## What to do
Copy the portion of the forum thread below that begins with the words containing "NYHoustonman wrote..." and ends with "ahead of time.", changing "scientist" to "programmer".

DoctorPringles wrote...
NYHoustonman wrote...
I love Bioware, but how do these game-breaking bugs keep making it through so late in development? Granted, I'm an engineer, not a scientist, but one would think these things should not be so hard to diagnose ahead of time.
This entire thing is bordering on ridiculous at this point. Saw the threads this morning and thought maybe I'd have some RtO action on PC when I got home... NOPE!
EDIT- Double Post. This forum is pitiful.
Being an engineer, you work with hardware which normally has some sort of visual identifier that lets you know when something isn't going right. With programming, it's more complicated than that. There are plenty of errors that can go unnoticed well after release, such is the problem with programming. You can input a line of code that the software can read perfectly well, but does the exact opposite of what you intended, and you may not notice it until a customer is calling complaining because their timed oven confuses 5 minutes for 50. I imagine such is the case here. A user-created glitch in the code that created potentially game-breaking bugs, like the bug that was found on the 360. Best we can do is wait until the developers fix it, and are content with the quality of their product. I trust their judgment well above Microsoft's marketing team.
I suppose I don't know enough about the situation to judge, but if this glitch 'breaks' specializations... One would think that this should be very easy to see in testing? That would be my beef... For sure, I hate programming, and from what experience I have you occasionally run into bugs that are a nightmare to find/debug, but if this happens with any kind of significant percentage of installations, IMHO it should have been caught before release.

## Data listing
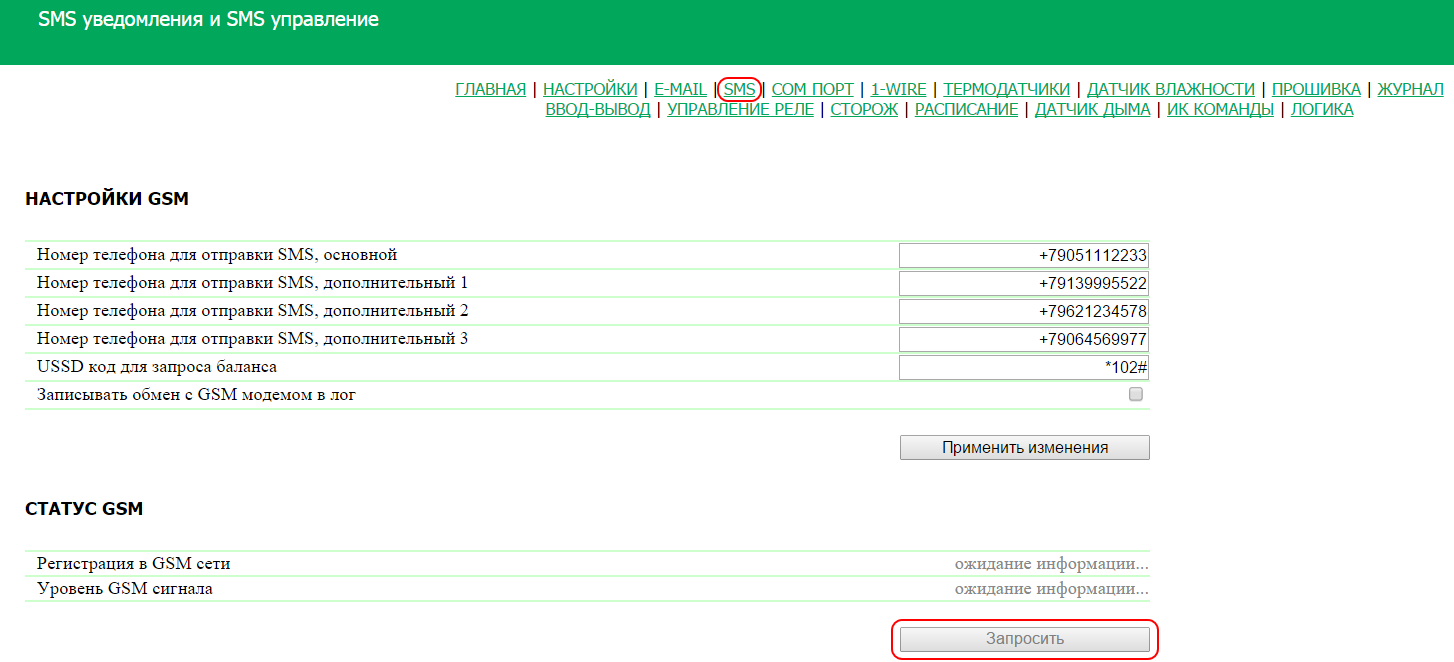Navigate to the 1-WIRE section
The image size is (1454, 662).
898,90

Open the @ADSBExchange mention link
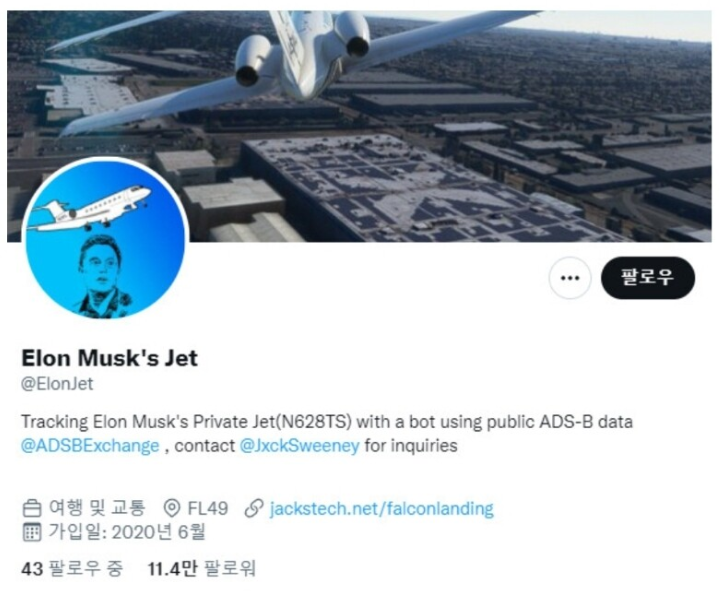point(90,446)
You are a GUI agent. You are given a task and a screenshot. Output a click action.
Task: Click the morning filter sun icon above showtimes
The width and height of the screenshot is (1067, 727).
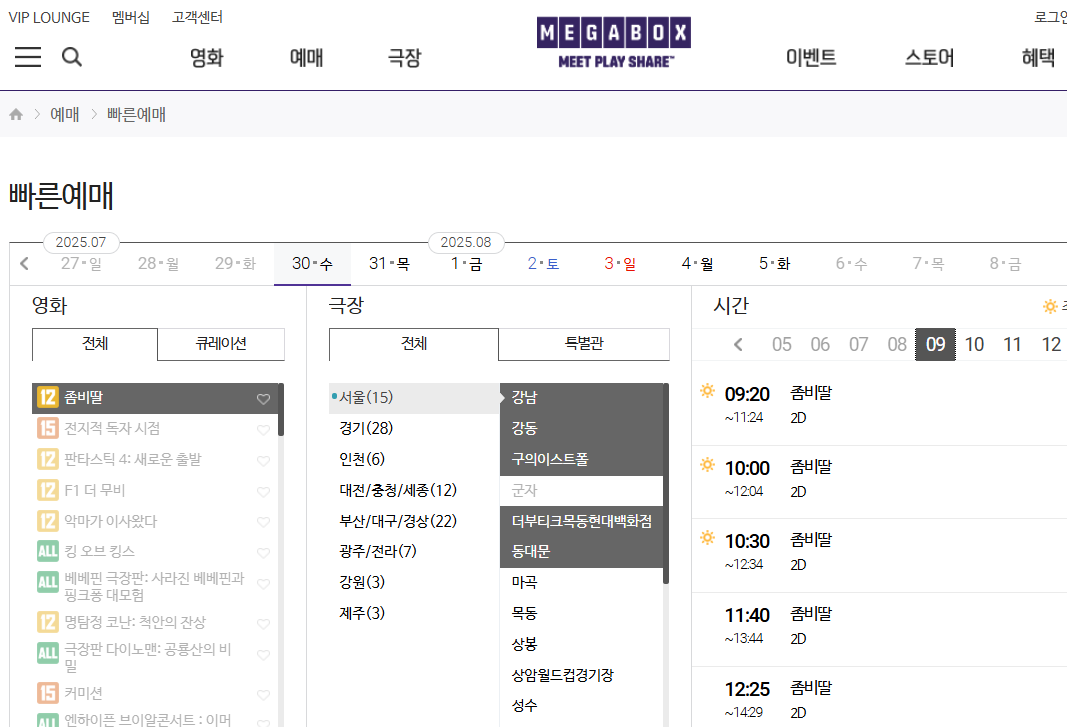pyautogui.click(x=1052, y=306)
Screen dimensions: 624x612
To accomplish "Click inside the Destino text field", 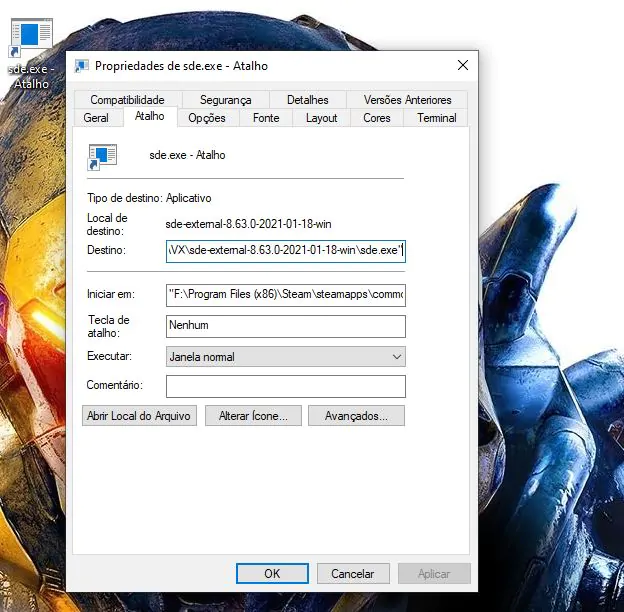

## Output
NYHoustonman wrote...
I love Bioware, but how do these game-breaking bugs keep making it through so late in development? Granted, I'm an engineer, not a programmer, but one would think these things should not be so hard to diagnose ahead of time.